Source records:
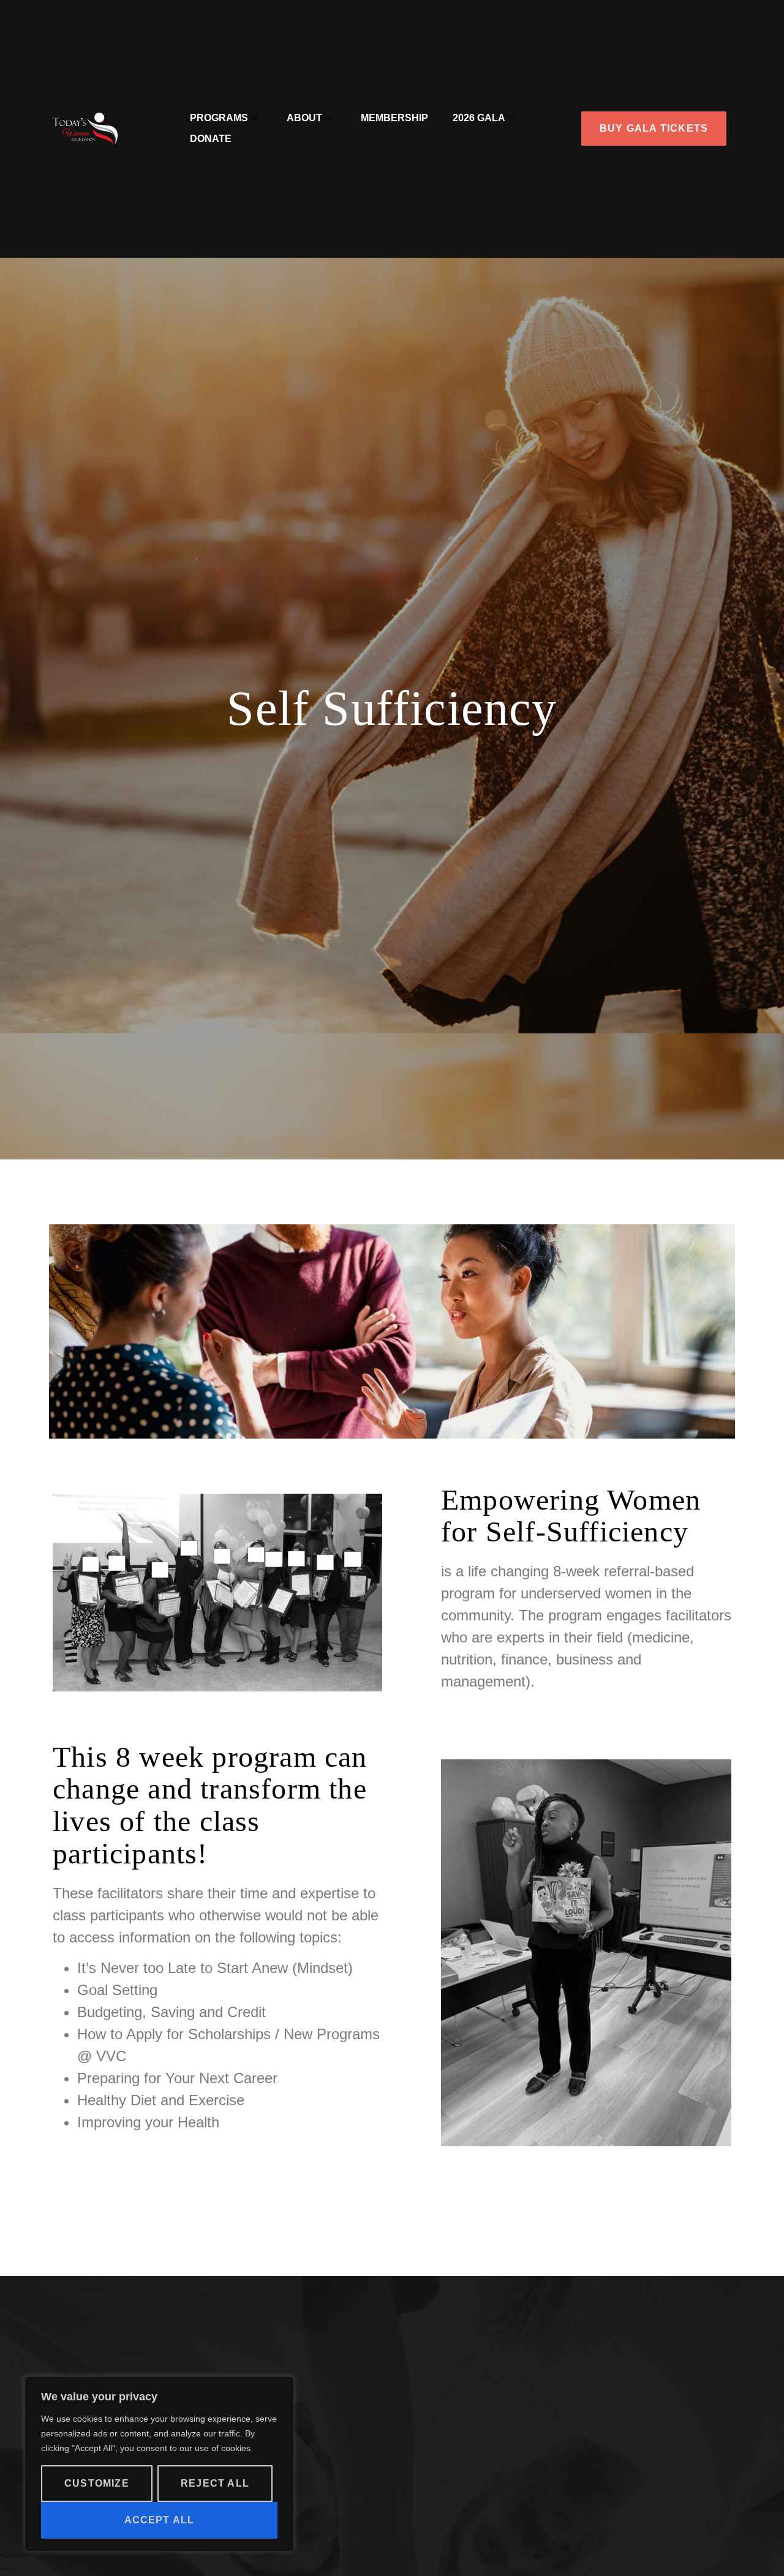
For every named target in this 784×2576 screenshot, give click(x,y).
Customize (96, 2483)
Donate (211, 138)
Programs (219, 118)
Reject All (215, 2483)
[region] (159, 2464)
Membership (394, 118)
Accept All (159, 2520)
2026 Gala (479, 118)
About (304, 118)
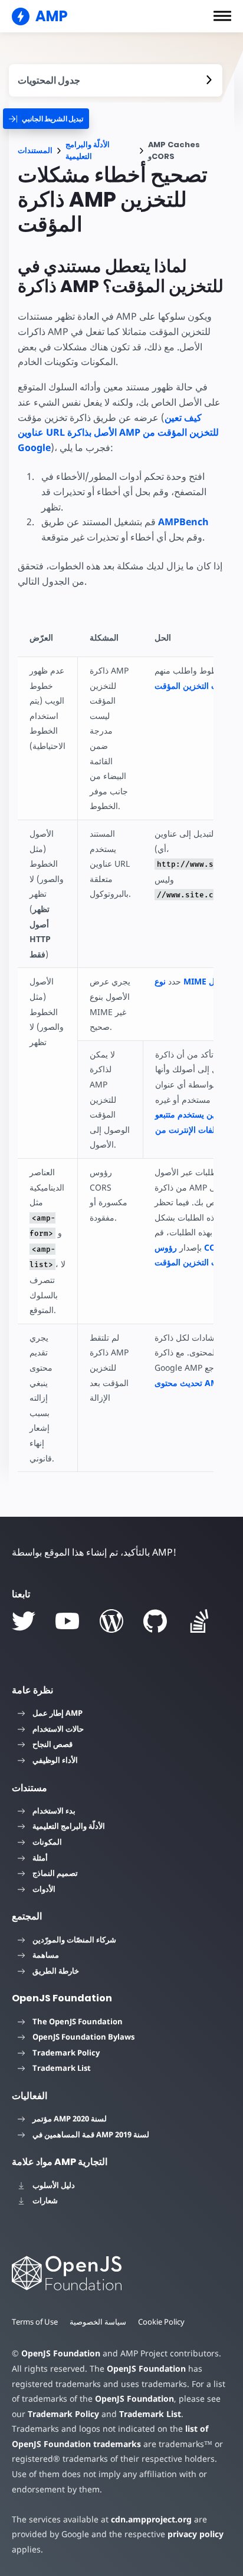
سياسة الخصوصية (98, 2321)
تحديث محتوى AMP (189, 1382)
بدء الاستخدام (53, 1810)
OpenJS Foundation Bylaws (83, 2036)
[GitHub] (155, 1621)
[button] (222, 16)
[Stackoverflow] (199, 1621)
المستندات (35, 150)
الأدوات (43, 1889)
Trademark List (61, 2068)
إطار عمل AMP (57, 1713)
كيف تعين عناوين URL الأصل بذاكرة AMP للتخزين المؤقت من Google (118, 432)
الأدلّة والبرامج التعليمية (87, 150)
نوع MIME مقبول (192, 981)
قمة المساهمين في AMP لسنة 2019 (90, 2134)
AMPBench (183, 521)
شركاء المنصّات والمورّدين (74, 1939)
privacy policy (196, 2533)
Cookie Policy (161, 2321)
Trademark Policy (66, 2052)
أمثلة (40, 1857)
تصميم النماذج (55, 1873)
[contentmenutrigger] (116, 80)
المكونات (47, 1841)
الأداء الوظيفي (55, 1760)
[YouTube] (67, 1621)
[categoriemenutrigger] (46, 118)
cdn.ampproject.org (151, 2519)
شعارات (45, 2200)
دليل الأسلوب (53, 2185)
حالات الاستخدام (58, 1728)
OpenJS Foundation (60, 2353)
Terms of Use (35, 2321)
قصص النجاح (52, 1744)
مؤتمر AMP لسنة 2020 (69, 2118)
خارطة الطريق (55, 1970)
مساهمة (45, 1955)
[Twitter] (23, 1621)
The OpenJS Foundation (77, 2021)
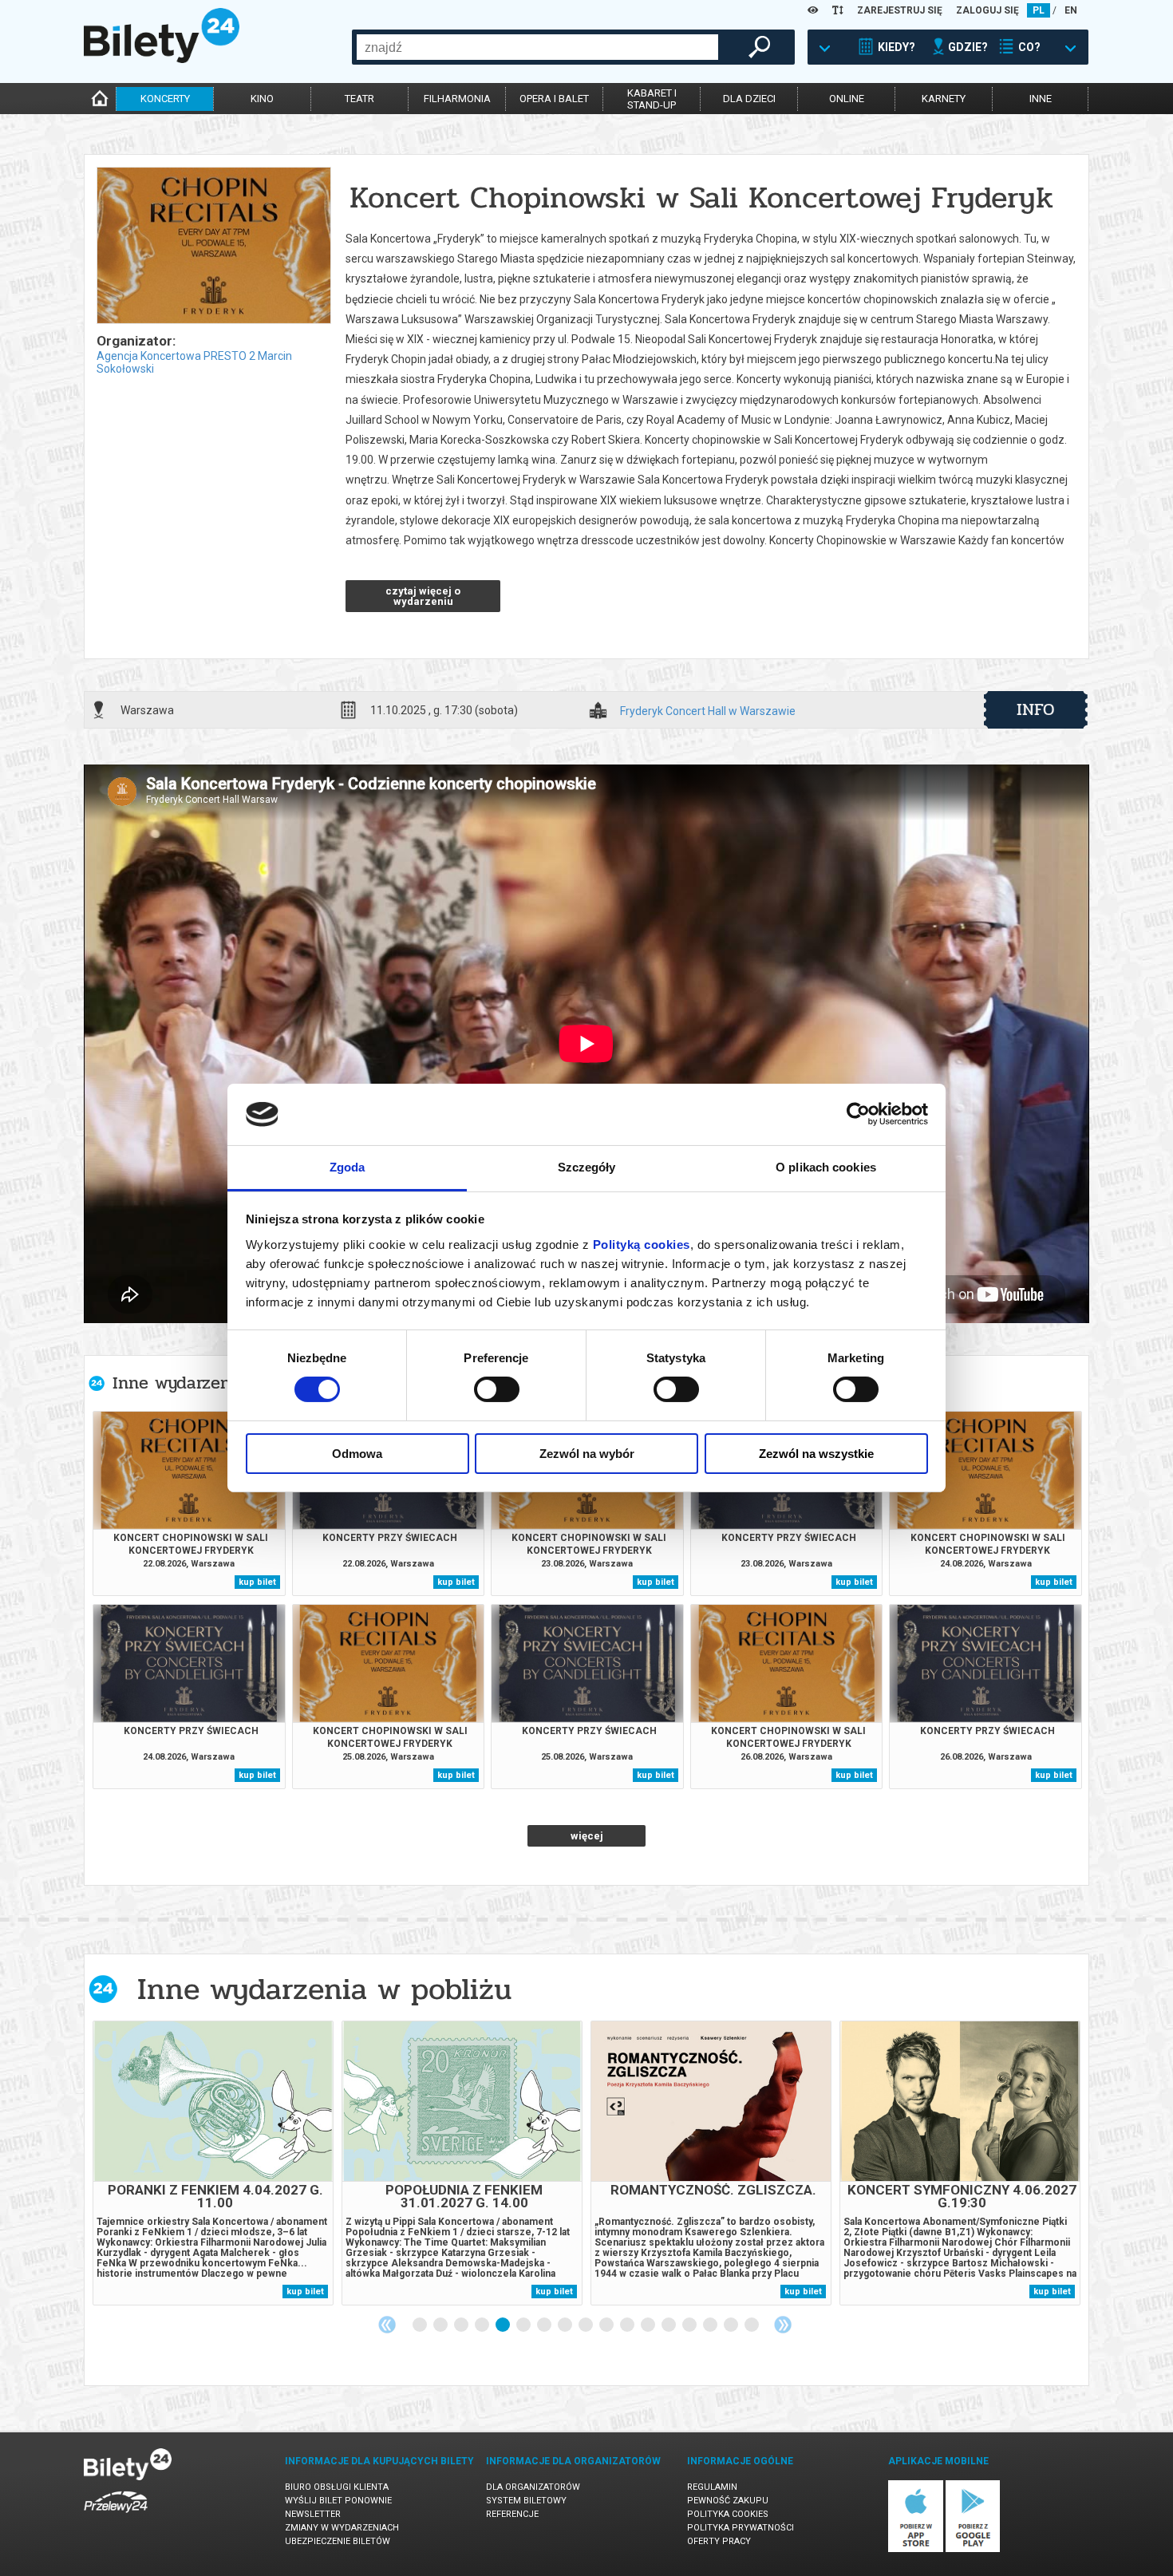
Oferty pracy (719, 2541)
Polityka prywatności (740, 2528)
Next (783, 2324)
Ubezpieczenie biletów (337, 2541)
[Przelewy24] (116, 2516)
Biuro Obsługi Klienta (337, 2487)
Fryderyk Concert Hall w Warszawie (708, 711)
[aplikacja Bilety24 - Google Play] (973, 2549)
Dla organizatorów (533, 2487)
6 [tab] (524, 2325)
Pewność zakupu (727, 2500)
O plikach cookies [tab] (826, 1167)
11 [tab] (628, 2325)
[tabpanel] (213, 2163)
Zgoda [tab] (347, 1167)
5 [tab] (503, 2325)
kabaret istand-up (652, 99)
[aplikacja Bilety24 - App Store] (915, 2549)
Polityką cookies (641, 1244)
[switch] (496, 1389)
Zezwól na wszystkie (816, 1453)
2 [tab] (441, 2325)
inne (1040, 99)
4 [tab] (483, 2325)
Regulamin (712, 2487)
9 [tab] (586, 2325)
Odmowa (357, 1453)
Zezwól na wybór (586, 1453)
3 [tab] (462, 2325)
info (1036, 709)
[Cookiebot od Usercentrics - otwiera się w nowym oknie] (858, 1114)
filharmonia (457, 99)
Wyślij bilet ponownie (338, 2500)
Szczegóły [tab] (587, 1167)
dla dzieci (749, 99)
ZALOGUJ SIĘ (987, 10)
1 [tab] (421, 2325)
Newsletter (313, 2514)
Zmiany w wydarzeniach (342, 2528)
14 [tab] (690, 2325)
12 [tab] (649, 2325)
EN (1070, 10)
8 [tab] (566, 2325)
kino (262, 99)
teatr (359, 99)
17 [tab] (752, 2325)
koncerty (165, 99)
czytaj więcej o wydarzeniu (422, 596)
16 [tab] (732, 2325)
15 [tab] (711, 2325)
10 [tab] (607, 2325)
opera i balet (554, 99)
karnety (944, 99)
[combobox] (537, 47)
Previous (387, 2324)
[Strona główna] (161, 59)
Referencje (512, 2514)
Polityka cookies (727, 2514)
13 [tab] (669, 2325)
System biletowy (526, 2500)
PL (1039, 10)
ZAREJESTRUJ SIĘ (899, 10)
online (846, 99)
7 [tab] (545, 2325)
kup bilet (257, 1582)
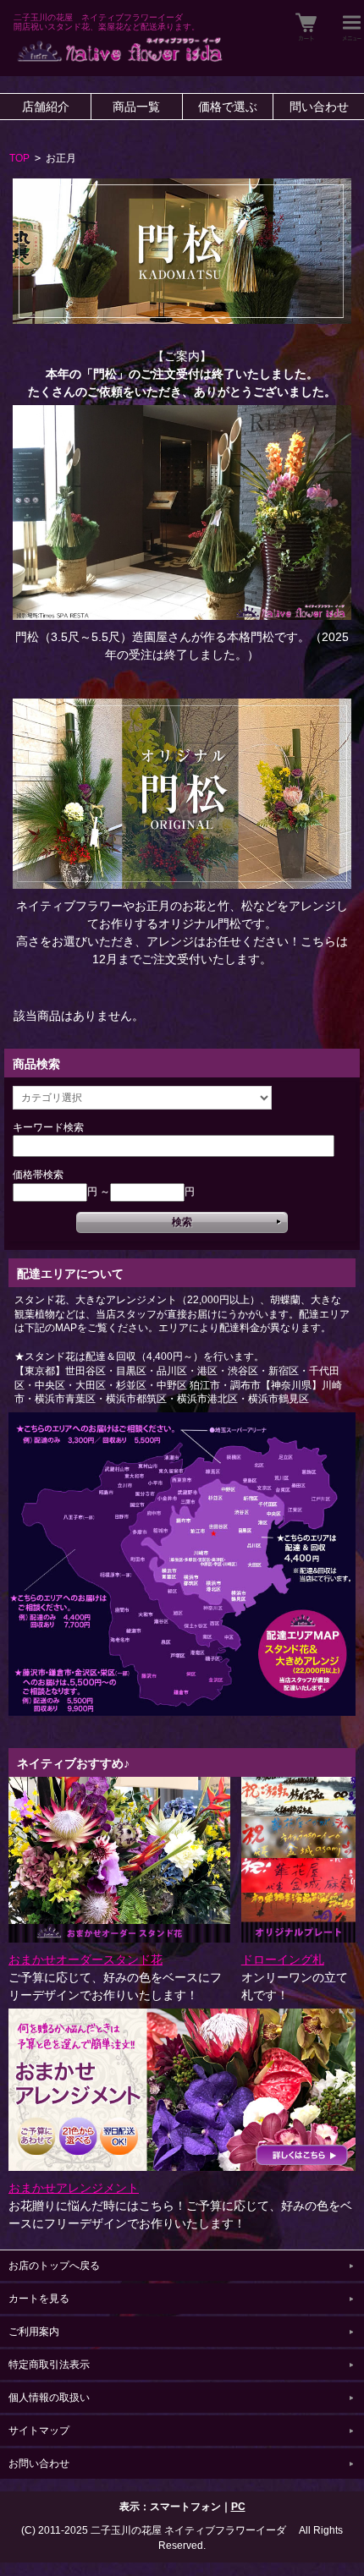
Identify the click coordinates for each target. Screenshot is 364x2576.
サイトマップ (38, 2430)
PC (238, 2507)
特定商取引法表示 (49, 2364)
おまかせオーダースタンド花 (85, 1959)
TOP (19, 158)
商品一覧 (136, 106)
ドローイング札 (282, 1959)
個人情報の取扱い (49, 2397)
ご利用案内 (33, 2332)
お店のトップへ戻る (54, 2266)
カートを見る (38, 2299)
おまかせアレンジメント (73, 2188)
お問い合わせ (38, 2463)
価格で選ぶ (227, 106)
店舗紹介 (45, 106)
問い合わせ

What you need to do
Reproduce each line of the records in which "لسنة" appears.

Exercise result
قمة المساهمين في AMP لسنة 2019 (90, 2134)
مؤتمر AMP لسنة 2020 (69, 2118)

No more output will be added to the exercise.